Reproduce all of the entries below verbatim, line for line.

***** SUPPLIED DATA

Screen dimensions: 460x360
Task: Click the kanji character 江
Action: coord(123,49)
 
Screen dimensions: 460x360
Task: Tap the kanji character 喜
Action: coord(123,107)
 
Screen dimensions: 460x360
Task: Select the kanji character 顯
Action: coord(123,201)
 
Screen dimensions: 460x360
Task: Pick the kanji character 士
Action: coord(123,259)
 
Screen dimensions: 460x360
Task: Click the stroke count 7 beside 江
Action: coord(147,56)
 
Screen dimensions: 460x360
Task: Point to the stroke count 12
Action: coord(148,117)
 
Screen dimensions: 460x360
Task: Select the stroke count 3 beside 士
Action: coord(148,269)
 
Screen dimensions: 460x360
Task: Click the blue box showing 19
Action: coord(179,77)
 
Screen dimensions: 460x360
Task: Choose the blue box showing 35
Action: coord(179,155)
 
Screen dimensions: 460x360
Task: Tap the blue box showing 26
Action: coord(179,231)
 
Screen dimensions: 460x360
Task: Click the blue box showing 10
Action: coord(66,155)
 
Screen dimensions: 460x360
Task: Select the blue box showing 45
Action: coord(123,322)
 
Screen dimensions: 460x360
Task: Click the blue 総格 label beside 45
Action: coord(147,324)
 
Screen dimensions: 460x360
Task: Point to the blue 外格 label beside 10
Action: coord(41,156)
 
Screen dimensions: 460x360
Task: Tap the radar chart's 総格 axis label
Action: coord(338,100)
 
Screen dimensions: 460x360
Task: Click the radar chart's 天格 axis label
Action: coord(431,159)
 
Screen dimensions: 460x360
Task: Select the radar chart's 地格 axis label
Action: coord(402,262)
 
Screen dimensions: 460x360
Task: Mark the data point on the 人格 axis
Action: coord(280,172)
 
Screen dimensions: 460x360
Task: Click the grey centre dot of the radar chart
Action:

**********

__RIGHT ANSWER__
Screen dimensions: 460x360
Task: Click the kanji character 江
Action: coord(123,49)
 
Screen dimensions: 460x360
Task: Tap the kanji character 喜
Action: coord(123,107)
 
Screen dimensions: 460x360
Task: Select the kanji character 顯
Action: coord(123,201)
 
Screen dimensions: 460x360
Task: Pick the kanji character 士
Action: coord(123,259)
 
Screen dimensions: 460x360
Task: Click the stroke count 7 beside 江
Action: coord(147,56)
 
Screen dimensions: 460x360
Task: Point to the stroke count 12
Action: coord(148,117)
 
Screen dimensions: 460x360
Task: Select the stroke count 3 beside 士
Action: coord(148,269)
 
Screen dimensions: 460x360
Task: Click the blue box showing 19
Action: coord(179,77)
 
Screen dimensions: 460x360
Task: Choose the blue box showing 35
Action: coord(179,155)
 
Screen dimensions: 460x360
Task: Tap the blue box showing 26
Action: coord(179,231)
 
Screen dimensions: 460x360
Task: Click the blue box showing 10
Action: coord(66,155)
 
Screen dimensions: 460x360
Task: Select the blue box showing 45
Action: coord(123,322)
 
Screen dimensions: 460x360
Task: Click the blue 総格 label beside 45
Action: coord(147,324)
 
Screen dimensions: 460x360
Task: Point to the blue 外格 label beside 10
Action: coord(41,156)
 
Screen dimensions: 460x360
Task: Tap the radar chart's 総格 axis label
Action: coord(338,100)
 
Screen dimensions: 460x360
Task: Click the radar chart's 天格 axis label
Action: coord(431,159)
 
Screen dimensions: 460x360
Task: Select the radar chart's 地格 axis label
Action: coord(402,262)
 
Screen dimensions: 460x360
Task: Mark the data point on the 人格 axis
Action: coord(280,172)
 
Screen dimensions: 460x360
Task: Click the grey centre dot of the radar chart
Action:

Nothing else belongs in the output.